>> start Excerpted text
Subscribe to The Spectator

Sunday 27 May 2012

Latest issue

Buy the current issue

Jobs at Telegraph

Debate denied

10 December 2011

Dissent on global warming has been shut down from the start

The odd thing about the great debate on global warming is that there never really was a debate. As soon as the global warming scare exploded on the world in 1988, to its promoters there could be no argument about it. The scientists who that year set up the UN’s Intergovernmental Panel on Climate Change (IPCC) were already convinced beyond doubt that ‘human-induced climate change’ was a reality. Al Gore was soon already pronouncing ‘the science is settled’. In 1992 Dr Richard Lindzen of MIT, the eminent atmospheric physicist who has been a prominent ‘sceptic’ ever since, wrote a paper discussing the peculiar need of the ‘climate establishment’ to insist that their new orthodoxy was supported by a ‘consensus’ of the world’s scientists, despite abundant evidence to the contrary.

A corollary of this, as Lindzen showed, was the extraordinary intolerance they displayed towards anyone questioning the orthodoxy. When one respected professor of economics told a US Senate Committee that the issue was still ‘controversial’, Senator Gore expostulated that anyone who said such a thing clearly didn’t know what he was talking about, and the professor was asked to leave the room.

Thus, right from the start, this remarkable hostility towards anyone daring to question the orthodoxy became established as a central feature of the story, Those who dissented, such as Professor Fred Singer, who wrote a sceptical paper with Dr Roger Revelle, the eminent oceanographer who had first alerted Gore to the possibility that rising CO2 levels might lead to rising temperatures, were publicly vilified, with claims that they could only hold such views because they were being paid by Big Oil.

For more than a decade, as CO2 levels rose and temperatures seemed to be following suit, the orthodoxy carried all before it, In 2001, Michael Mann’s famous ‘hockey stick’ graph, completely rewriting climate history by purporting to eliminate the Medieval Warm Period and showing that temperatures had soared in the late 20th century to their highest level in 1,000 years, was the centrepiece of the IPCC’s third report. But in 2003, serious questions began to be asked about the ‘hockey stick’, first by two Harvard astrophysicists, Willie Soon and Sallie Baliunas, then, quite devastatingly, by two Canadians, Steve McIntyre and Ross ­McKitrick, who expertly demonstrated that the graph was no more than a product of computer trickery.

Instead of attempting to engage with these criticisms, the response of the ‘climate establishment’ — as we see confirmed by the recent ‘Climategate 2.0’ emails — was just to dismiss them as ‘tosh’, heaping the critics with abuse, even trying to get the editor of the journal which published Soon and Baliunas removed from his post, So, in essence, the ‘non-debate’ between the two sides has remained ever since. In recent years, the orthodoxy has increasingly come under every kind of fire, from the failure of its computer models to predict what has actually been happening to global temperatures to revelations that nearly a third of the citations on which the IPCC’s latest 2007 report were based were not to proper scientific papers but simply to claims made by environmental activists. The response of the orthodoxy’s defenders has too often been simply to step up their intolerance even further, dismissing the critics as ‘deniers’, ‘flat-earthers’, ‘idiots’ and of course ‘shills for the fossil-fuel industry’.
>> end Excerpted text
>> start Material supplied
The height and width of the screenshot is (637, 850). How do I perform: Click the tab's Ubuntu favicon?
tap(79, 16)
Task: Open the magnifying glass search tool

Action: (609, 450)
>> end Material supplied
>> start Material supplied
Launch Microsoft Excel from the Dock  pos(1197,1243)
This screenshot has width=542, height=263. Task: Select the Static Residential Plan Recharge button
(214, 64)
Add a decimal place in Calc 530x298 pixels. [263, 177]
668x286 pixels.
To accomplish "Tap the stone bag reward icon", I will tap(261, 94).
>> end Material supplied
• **Objectives**
1. In the global warming article, which two Canadians are said to have shown that the "hockey stick" graph was a product of computer trickery?
2. Copy word for word the stretch of the global warming article from "Jobs at Telegraph" through "to the contrary.".

• **Answers for the tasks**
1. Steve McIntyre and Ross McKitrick.

2.
Jobs at Telegraph

Debate denied

10 December 2011

Dissent on global warming has been shut down from the start

The odd thing about the great debate on global warming is that there never really was a debate. As soon as the global warming scare exploded on the world in 1988, to its promoters there could be no argument about it. The scientists who that year set up the UN’s Intergovernmental Panel on Climate Change (IPCC) were already convinced beyond doubt that ‘human-induced climate change’ was a reality. Al Gore was soon already pronouncing ‘the science is settled’. In 1992 Dr Richard Lindzen of MIT, the eminent atmospheric physicist who has been a prominent ‘sceptic’ ever since, wrote a paper discussing the peculiar need of the ‘climate establishment’ to insist that their new orthodoxy was supported by a ‘consensus’ of the world’s scientists, despite abundant evidence to the contrary.